The popularity of Your Baby and Child led to a television series of the same name on the American cable TV channel Lifetime, which Leach wrote and hosted. The show won a CableACE Award and was nominated for an Emmy.

===Other works===
- Babyhood (1974, rev. 1983) – a treatment of academic research on child development from birth to two years, presented for a lay audience
- Parents' A-Z (1983) Penguin Books (UK); US edition The Child Care Encyclopedia (1983); new and revised edition published as Your Growing Child (1986) Alfred A. Knopf – a reference book for parents of social emotional and physical development and problems, from birth to adolescence
- The First Six Months: Getting Together With Your Baby (1986) Collins, Fontana (UK); (1987), Alfred A. Knopf (US) – a photo essay on developing attachment in the first six months of life
- Children First: What Society Must Do – And Is Not Doing – For Children Today (1994) Random House, Vintage – a call to action spelling out the policies society should adopt, in favour of children and the grown-ups who care for them; a polemic suggesting large-scale social initiatives to end child poverty and homelessness and to enable parents better to balance paid work and family
- Child Care Today, Getting it right for everyone (2009) Alfred A. Knopf – who is caring for today's children, what does care cost and who is paying for it? Followed five years as co-director of the Families and Children and Childcare study (familieschildrenchildcare.org)
- The Essential First Year (2010) Dorling Kindersley – a modern guide to pregnancy and parenting in the first year, calling on new research from neuroscience
- Family Breakdown: helping children hang on to both their parents (2014), published in the United States as When Parents Part, Alfred A. Knopf – a guide to minimising the impact of parental separation and divorce on children.

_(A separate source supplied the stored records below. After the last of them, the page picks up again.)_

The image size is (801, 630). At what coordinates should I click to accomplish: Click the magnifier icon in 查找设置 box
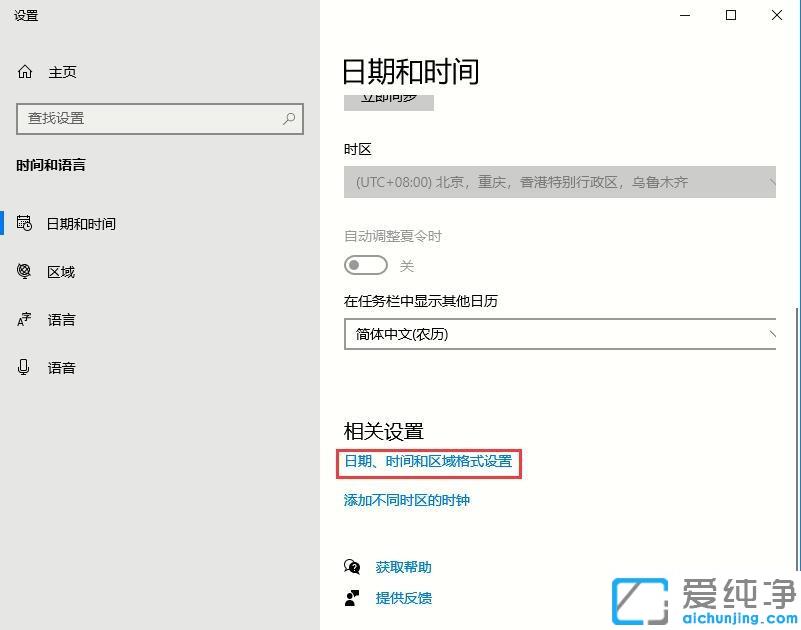pos(288,119)
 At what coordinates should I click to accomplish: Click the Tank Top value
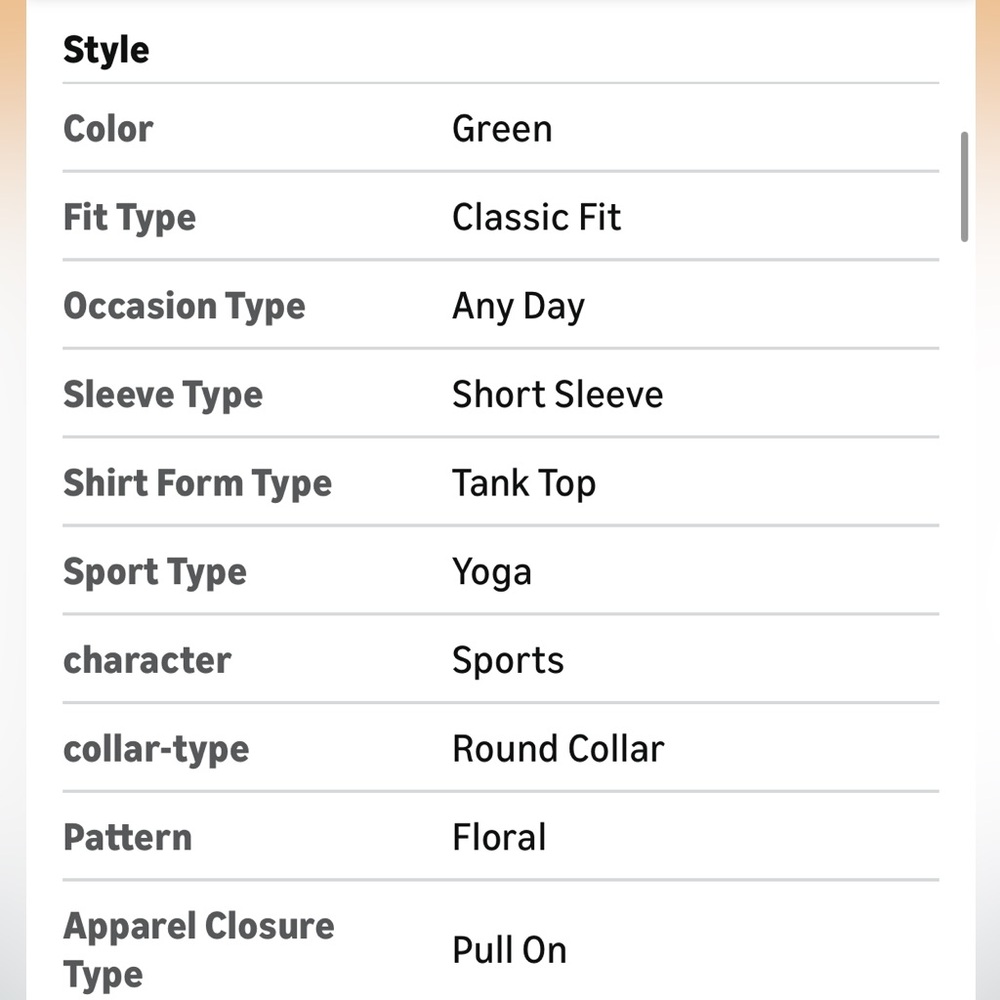click(x=524, y=483)
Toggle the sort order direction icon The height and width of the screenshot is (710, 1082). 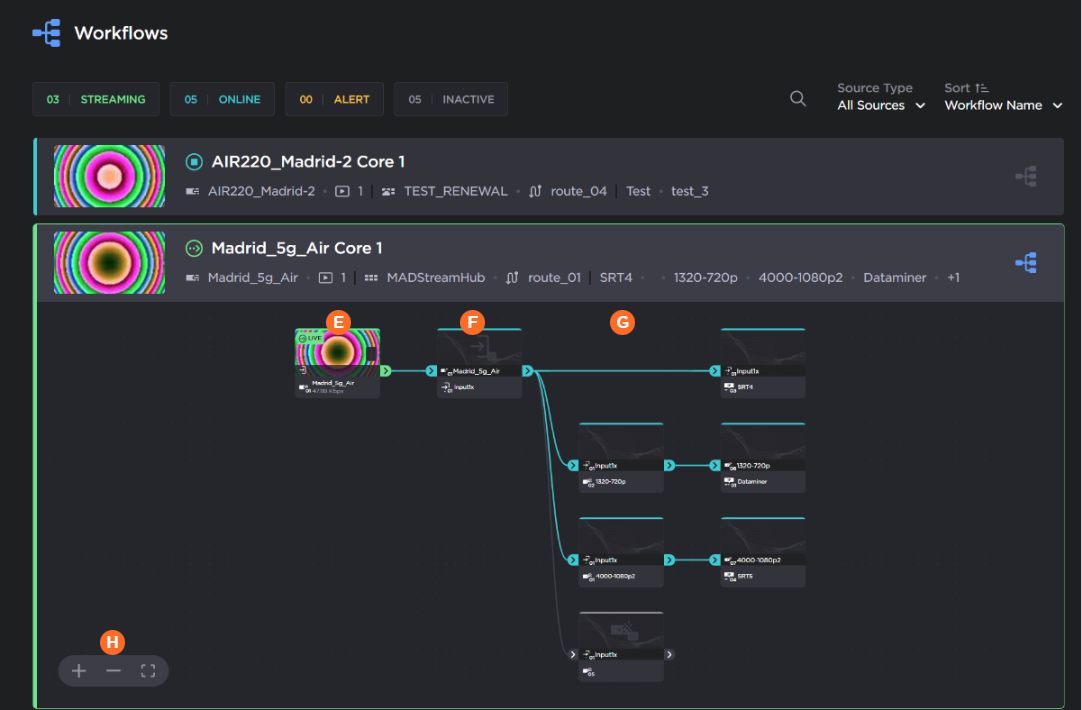(981, 88)
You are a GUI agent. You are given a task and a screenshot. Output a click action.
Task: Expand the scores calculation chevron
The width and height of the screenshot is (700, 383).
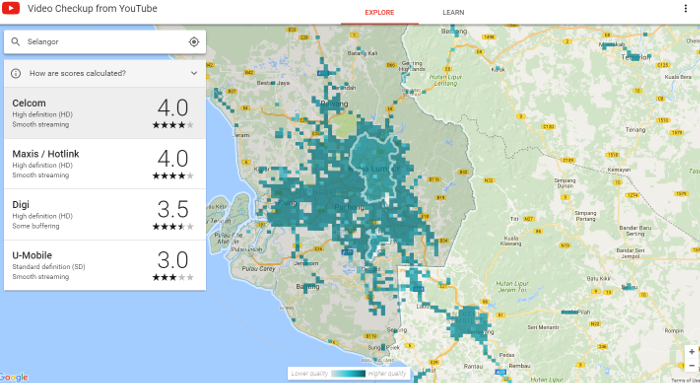(194, 73)
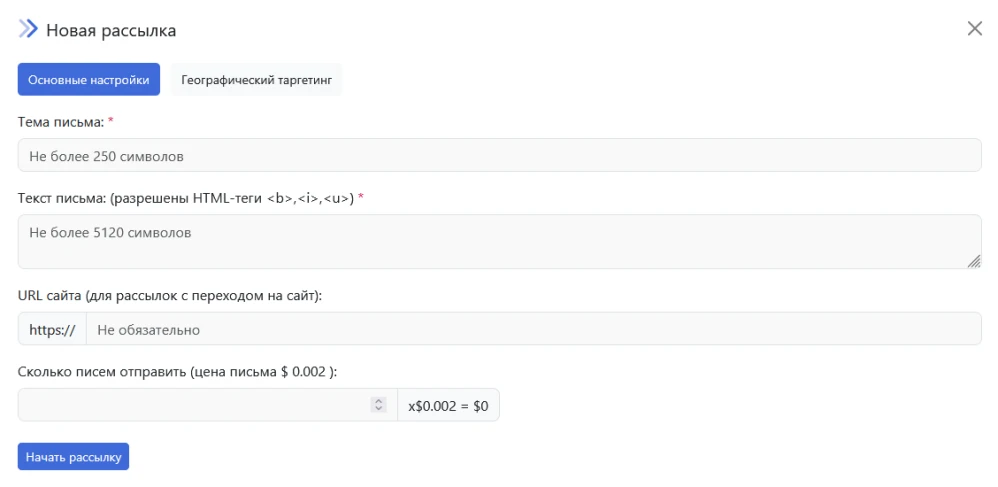Image resolution: width=998 pixels, height=487 pixels.
Task: Close the Новая рассылка dialog
Action: (x=974, y=29)
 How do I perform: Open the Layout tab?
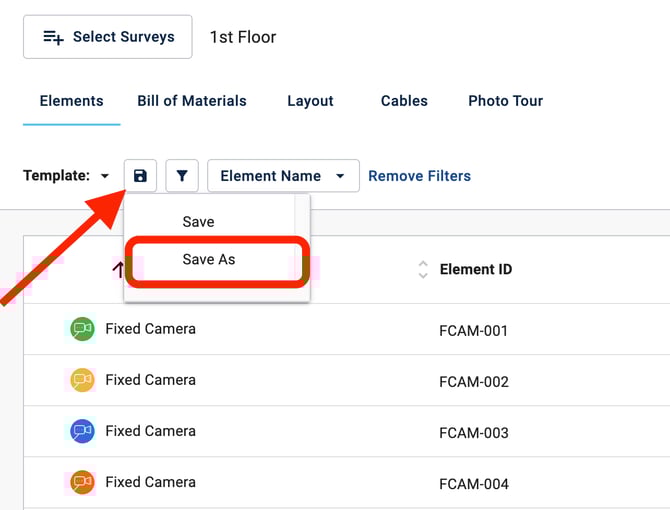pyautogui.click(x=310, y=101)
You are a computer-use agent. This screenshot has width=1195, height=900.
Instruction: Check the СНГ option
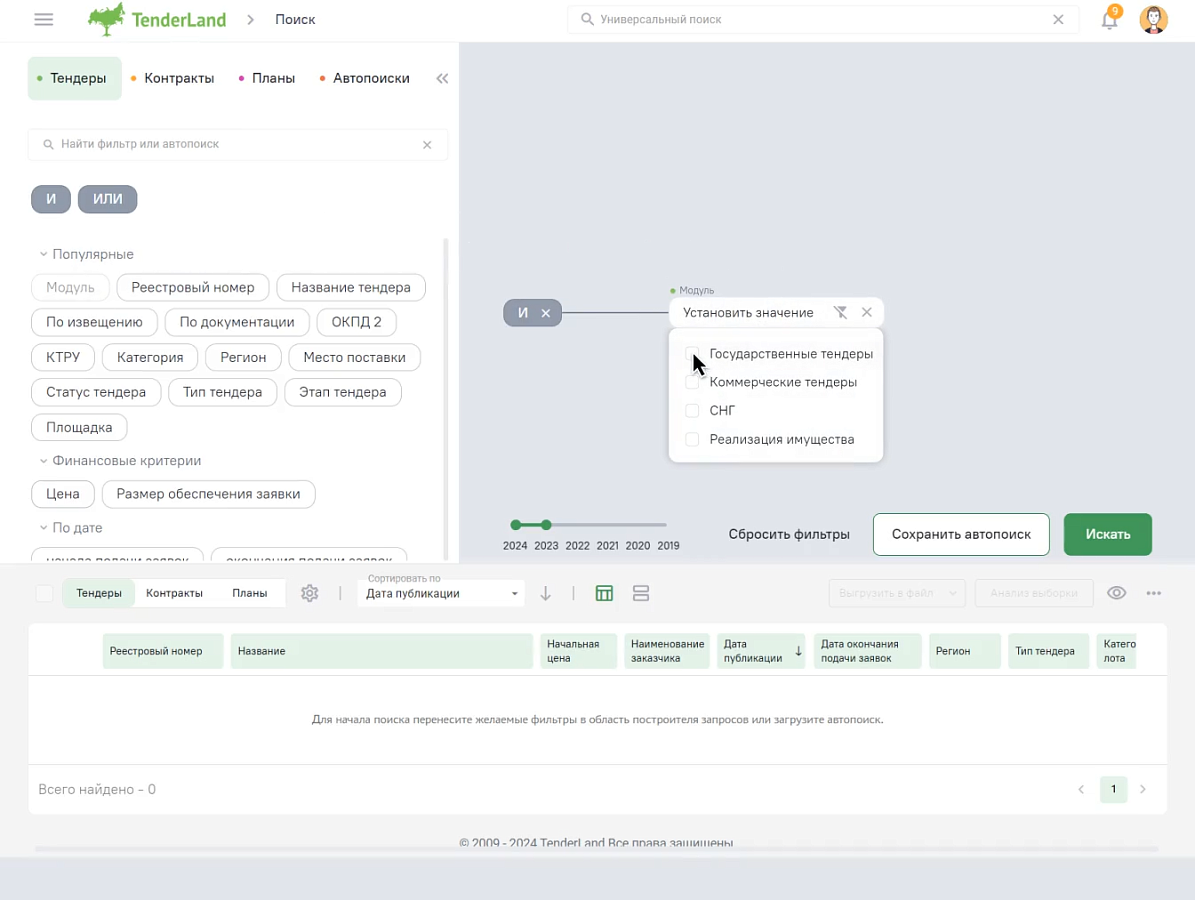(692, 411)
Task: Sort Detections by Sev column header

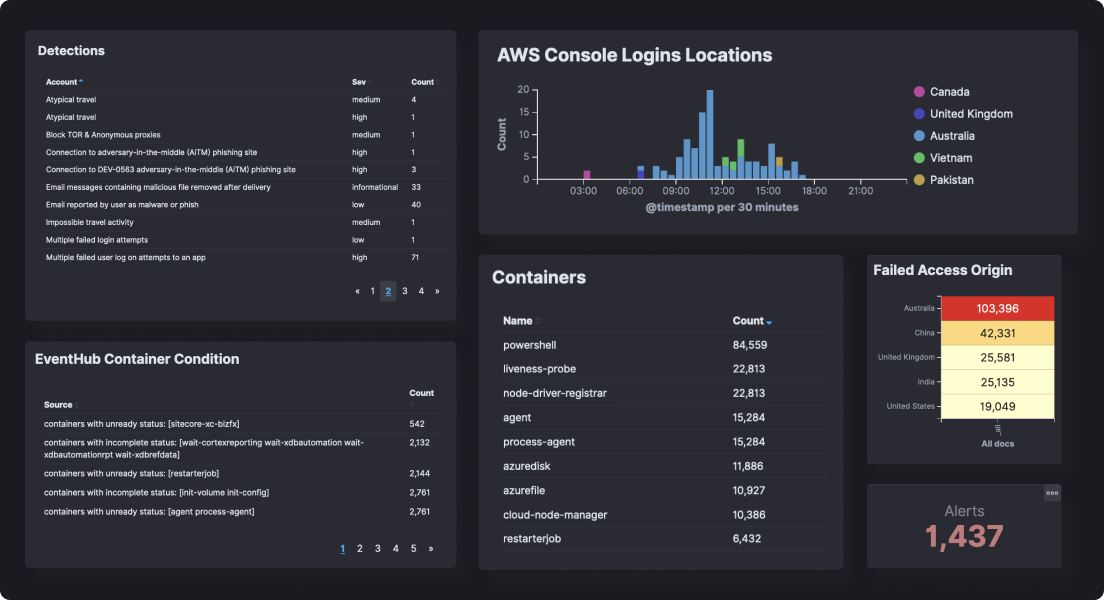Action: point(358,82)
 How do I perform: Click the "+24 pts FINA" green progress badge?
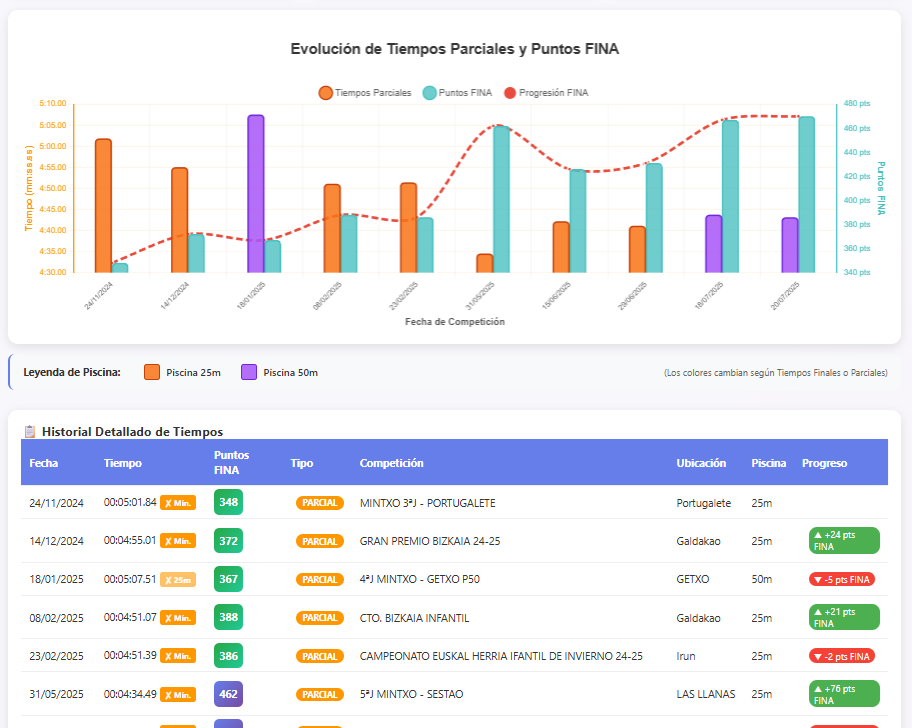(x=844, y=540)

Leach has also produced several home videos sponsored by Barnardo's (Becoming a Family, Baby to Toddler, and Toddler to Child 1987–1988) as well as collaborating on a play, Snap Happy, that toured schools between 1986 and 1991 to teach conflict resolution to preschool and school-aged children.

==Reception==

Leach has been criticised for her view that young children require one-on-one attention, ideally provided by mothers or family members
and which cannot be provided in daycare. Criticism has chiefly been directed towards Leach's purported idolising of mothers and difficulty giving fathers equal importance, and the lack of scientific evidence to support Leach's opposition to child care where the ratio of adults to infants is too low for individualised care.

However, The Essential First Year, published in 2010, has a chapter called "Thinking about working outside your home" which says "Your baby will flourish without you while you are at work as long as he passes seamlessly from your loving care to someone else's and back again on your return...."

After the release of her book Family Breakdown, Leach asserted that there was "undisputed evidence" that sleepovers with a divorced father, who is not the child's primary caregiver, can cause 'emotional damage' to a baby or toddler. Leach's claim has been broadly disputed by other psychologists.

==Family==
In 1963 she married the science journalist Gerald A. Leach (1933–2004). She has a son, Matthew, and a daughter, Melissa Leach.